The Prime Minister will fly to Brussels and Warsaw today (February 10, 2022) to call on international partners to show their solidarity with NATO allies who are bearing the brunt of Russian aggression.

The prime minister will stress to allies that they must not compromise on NATO’s core principles. These include the inviolability of countries’ sovereignty, the right of any European democracy to seek NATO membership, and NATO’s obligation to protect the security of its member states.

The UK stands ready to work on a diplomatic way forward and we believe this can be achieved. But it can only be based on existing international agreements and the basic principles of a united and free Europe.

Britain spearheaded efforts to stem Russian hostility toward its neighbors. Earlier this week, the Prime Minister received Lithuanian Prime Minister Ingrida Šimonytė at Downing Street to discuss the need for NATO unity in the face of aggression.

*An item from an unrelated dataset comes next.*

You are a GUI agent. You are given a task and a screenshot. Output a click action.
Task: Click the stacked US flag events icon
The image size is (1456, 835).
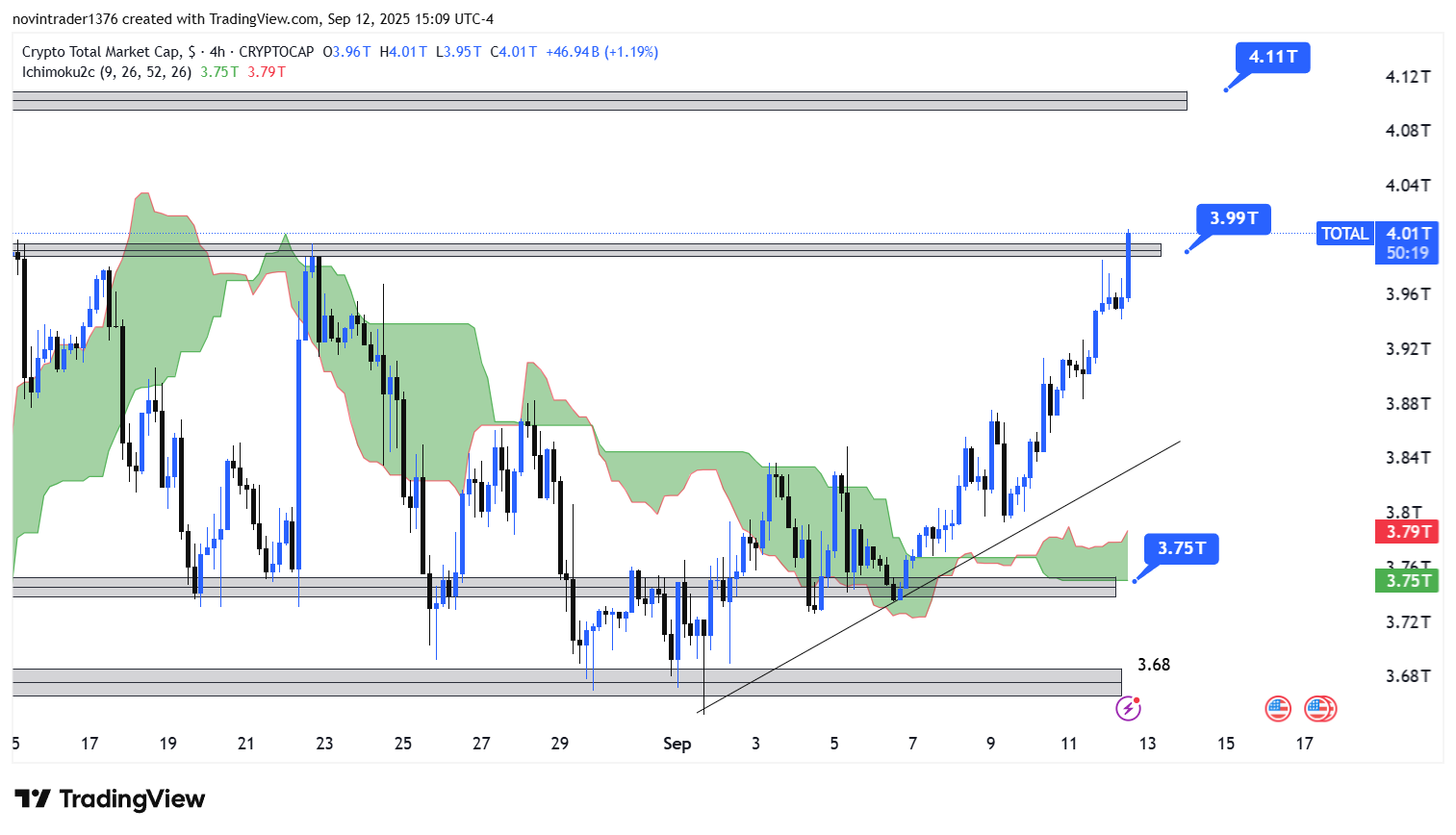click(1320, 709)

In recent days he has also repeated this message to the heads of state and government of Germany, France and the Netherlands. Overall, UK ministers have discussed the situation with more than a third of NATO member states over the past two weeks.

The foreign minister is in Moscow today and the defense minister will be there tomorrow for talks with his counterparts. They will emphasize that the only way forward is for Russia to end its aggressive campaign of hybrid warfare and engage in meaningful talks.

The Prime Minister said:

When NATO was formed, allies made a historic commitment to protect the freedom of every member state. The UK remains steadfast in its commitment to European security.

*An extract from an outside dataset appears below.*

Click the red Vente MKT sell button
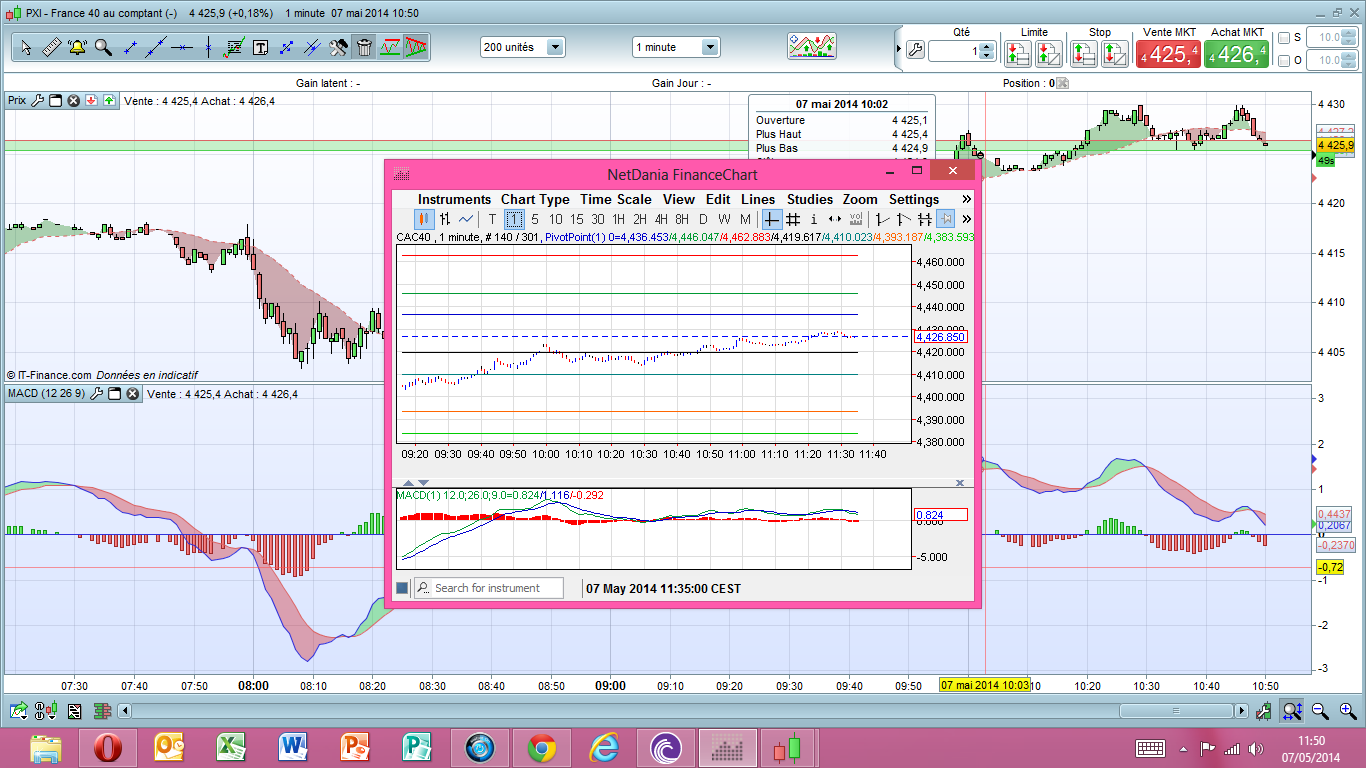The width and height of the screenshot is (1366, 768). [1168, 55]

What we need is real diplomacy, not forced diplomacy. As an alliance, we must draw lines in the snow and make it clear that there are principles on which we will not compromise. This includes the security of every NATO ally and the right of every European democracy to seek NATO membership.

During their visit to Brussels, the Prime Minister and NATO Secretary General will discuss Britain’s offer to strengthen the Alliance’s defences. This offer includes doubling the number of British troops in Estonia in support of NATO’s increased forward presence, stationing more RAF jets to form a squadron in southern Europe, and sailing both HMS TRENT and a Type 45 destroyer to the east Mediterranean to help protect the seas and skies in the southeastern corner of NATO.

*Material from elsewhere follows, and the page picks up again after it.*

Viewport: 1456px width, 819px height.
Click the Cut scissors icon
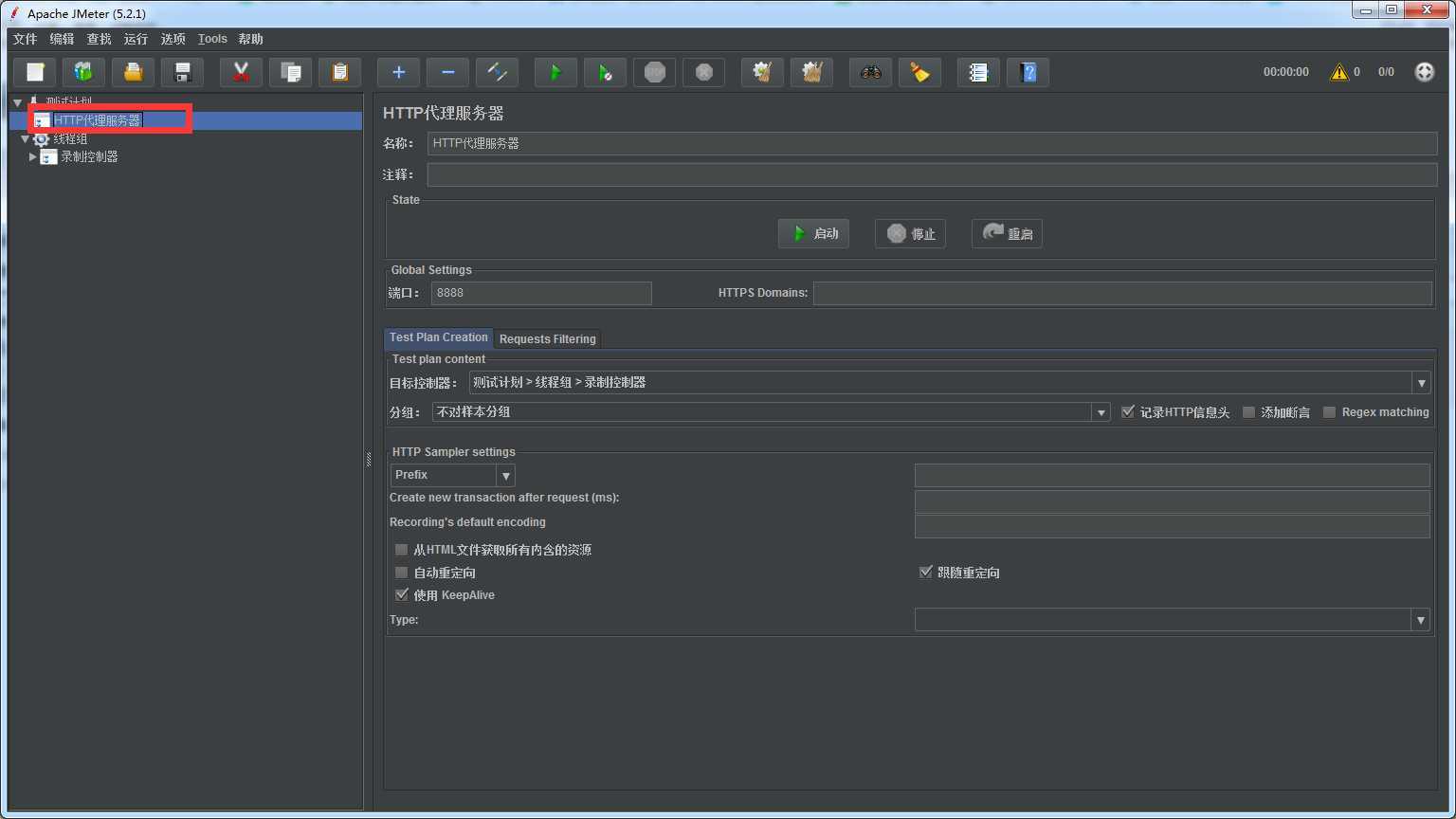[x=241, y=72]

The UK is also one of the first countries to support Poland, demonstrating international unity on NATO’s eastern flank. Earlier this week we announced that up to 350 members of 45 Commando would be deployed to Poland and today the Prime Minister announced that 1,000 more British troops would be deployed to the UK to support humanitarian aid in the region if required should be.

In December, the United Kingdom came to the aid of Poland and Lithuania after they asked for help dealing with a Russian-managed refugee crisis on their borders with Belarus. Any further Russian invasion of Ukraine would be a humanitarian catastrophe, likely to lead to mass displacement of people on Europe’s borders, hitting countries like Poland and Lithuania particularly hard.

Personnel from the 45th Commando, already stationed in Poland, and the Royal Welsh Battlegroup, due to arrive in Estonia in the coming weeks, will help Poland and other Eastern European countries deal with the effects of Russian aggression. Their activities include joint training, conducting exercises and supporting emergency planning. These efforts will be supported as needed by the troops standing by today.